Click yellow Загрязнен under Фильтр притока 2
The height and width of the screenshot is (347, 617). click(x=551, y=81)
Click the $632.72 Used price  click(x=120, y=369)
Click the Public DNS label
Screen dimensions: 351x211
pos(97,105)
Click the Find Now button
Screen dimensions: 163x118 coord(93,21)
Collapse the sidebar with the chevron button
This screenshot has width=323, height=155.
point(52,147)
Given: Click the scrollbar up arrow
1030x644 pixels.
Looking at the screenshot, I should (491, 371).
....
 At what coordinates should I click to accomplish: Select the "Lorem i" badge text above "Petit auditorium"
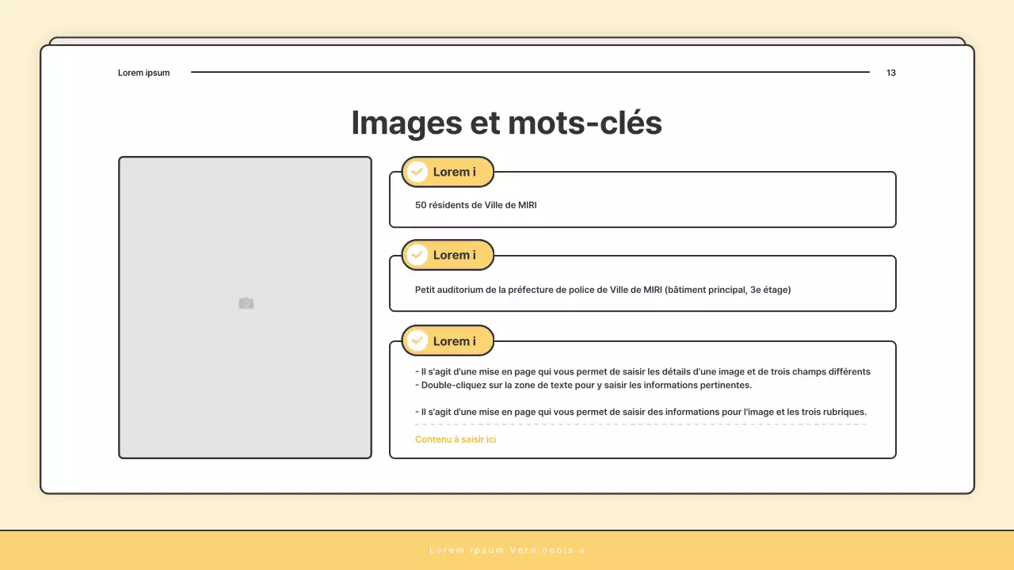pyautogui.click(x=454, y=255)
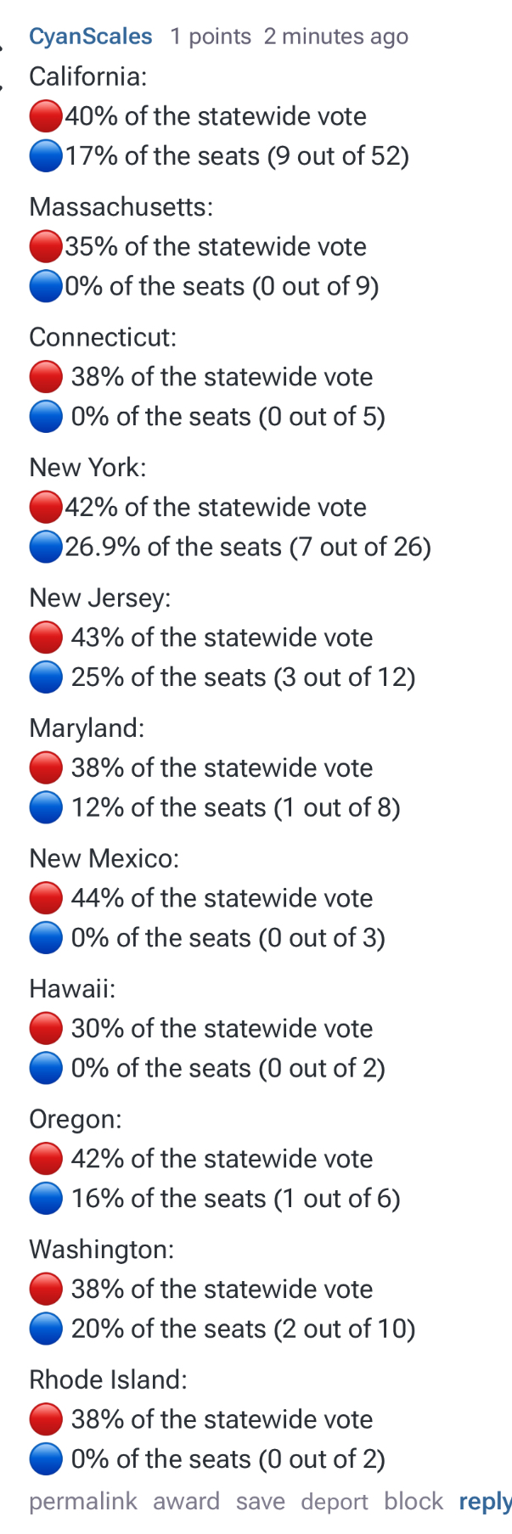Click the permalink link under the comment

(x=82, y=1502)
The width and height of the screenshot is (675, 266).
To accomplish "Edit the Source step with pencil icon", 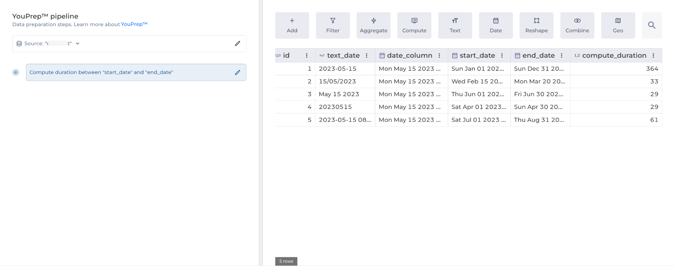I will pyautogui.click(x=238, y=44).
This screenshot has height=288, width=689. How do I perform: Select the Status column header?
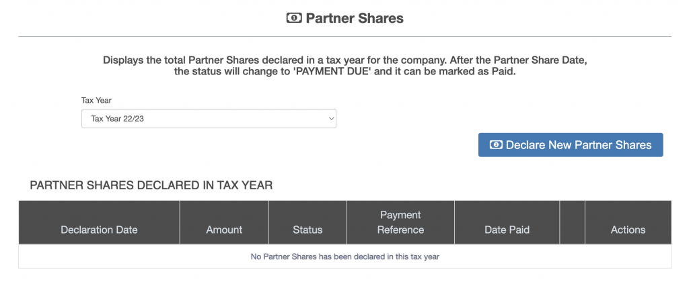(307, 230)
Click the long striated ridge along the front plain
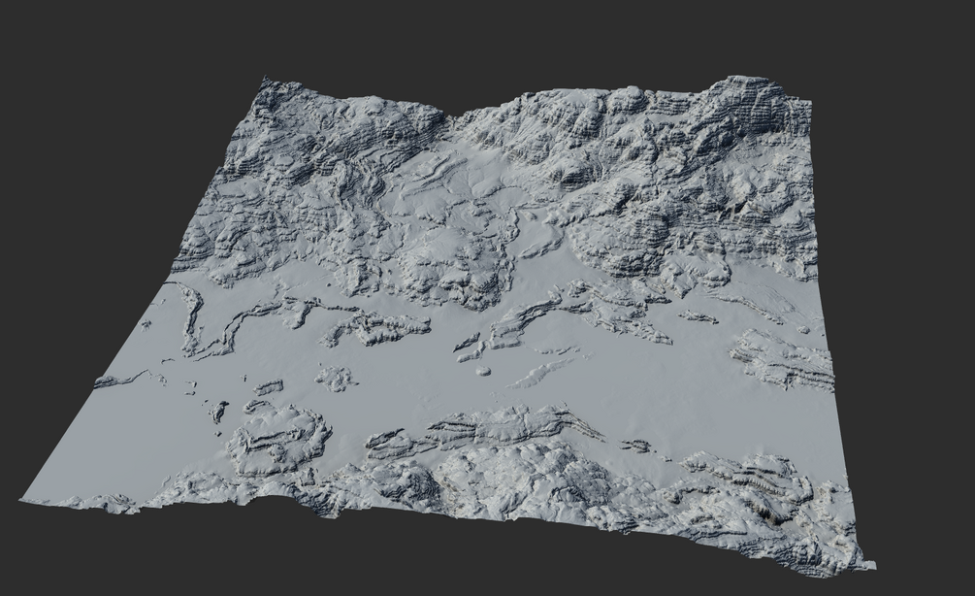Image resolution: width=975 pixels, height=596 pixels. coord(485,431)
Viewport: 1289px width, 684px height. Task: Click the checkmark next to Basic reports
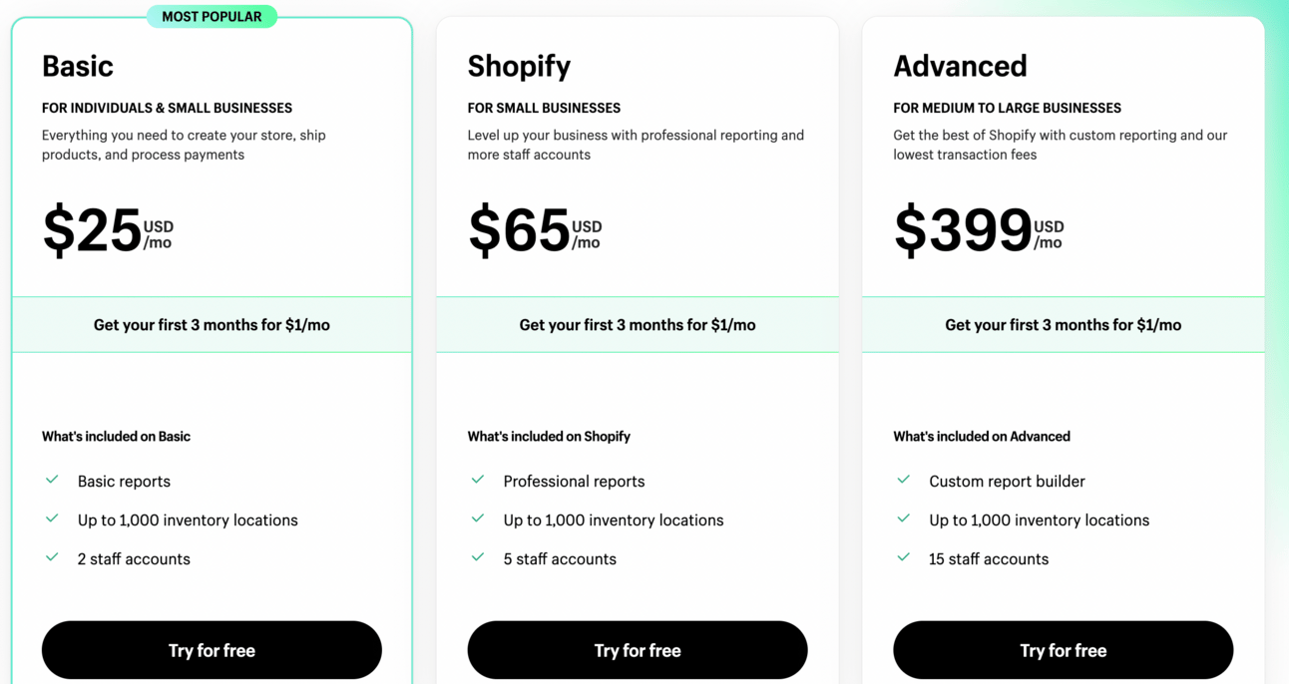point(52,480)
....
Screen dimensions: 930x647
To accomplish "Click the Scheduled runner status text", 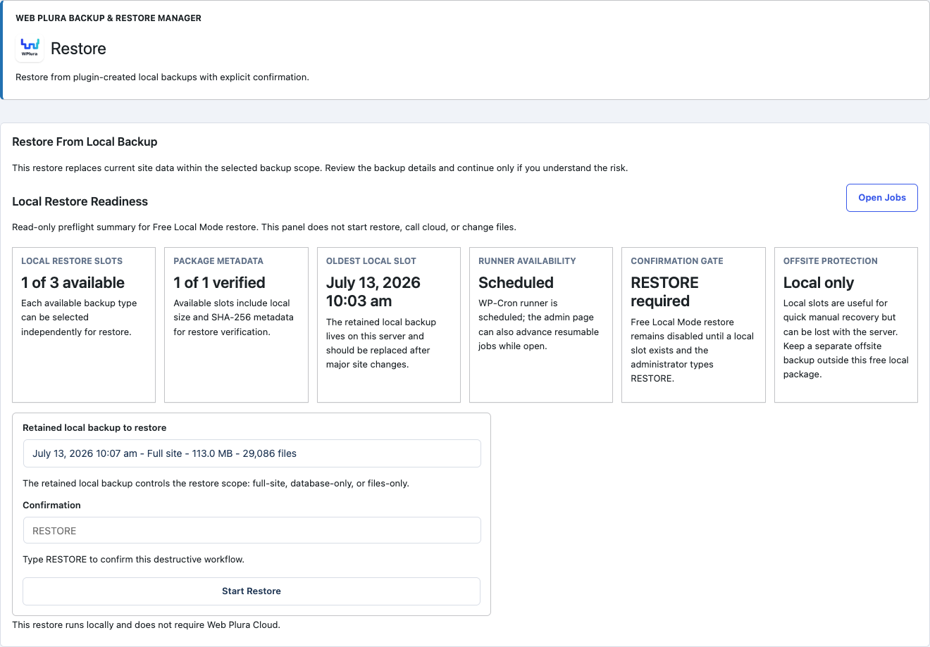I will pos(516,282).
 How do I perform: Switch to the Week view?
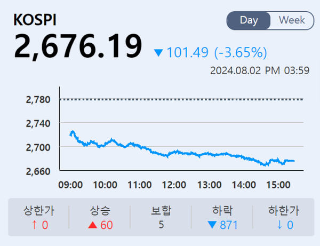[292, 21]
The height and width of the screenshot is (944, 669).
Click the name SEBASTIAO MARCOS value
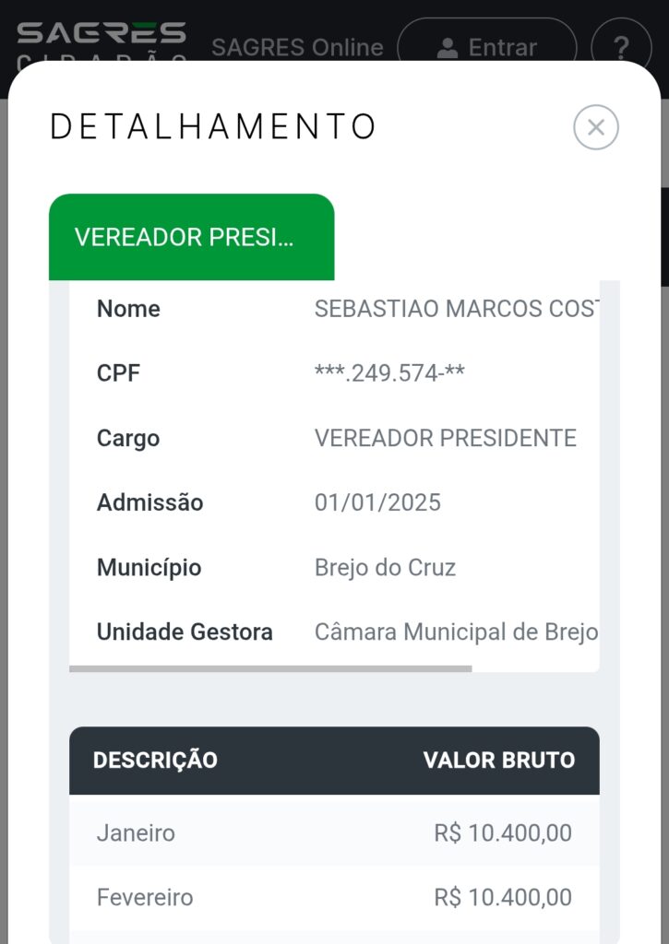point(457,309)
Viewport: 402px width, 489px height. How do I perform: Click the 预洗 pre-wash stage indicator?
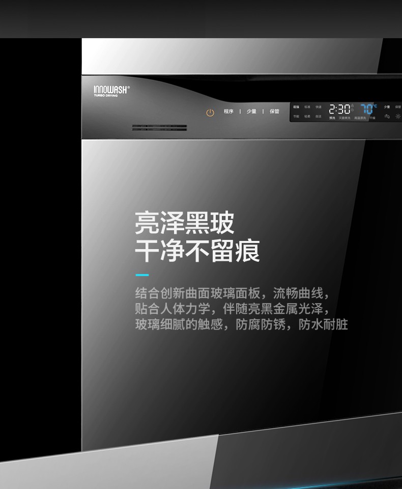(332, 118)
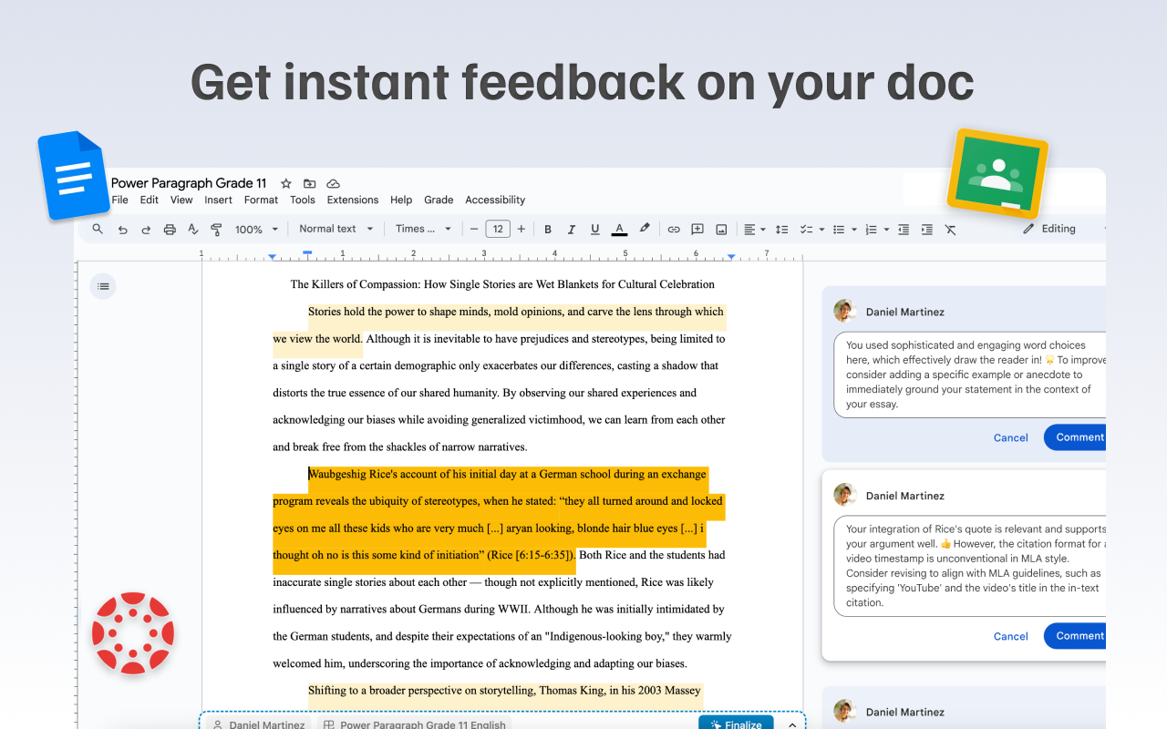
....
> _YOUR INSTRUCTIONS_: As listed above, the lines from the line with "Screen dimensions: 351x211" to the line with "Given: Click the scrollbar up arrow" are to be echoed exactly, with both ends included and nothing added.

> _OUTPUT OF THE TASK_:
Screen dimensions: 351x211
pos(97,105)
Click the Find Now button
Screen dimensions: 163x118 coord(93,21)
Collapse the sidebar with the chevron button
This screenshot has width=323, height=155.
point(52,147)
Given: Click the scrollbar up arrow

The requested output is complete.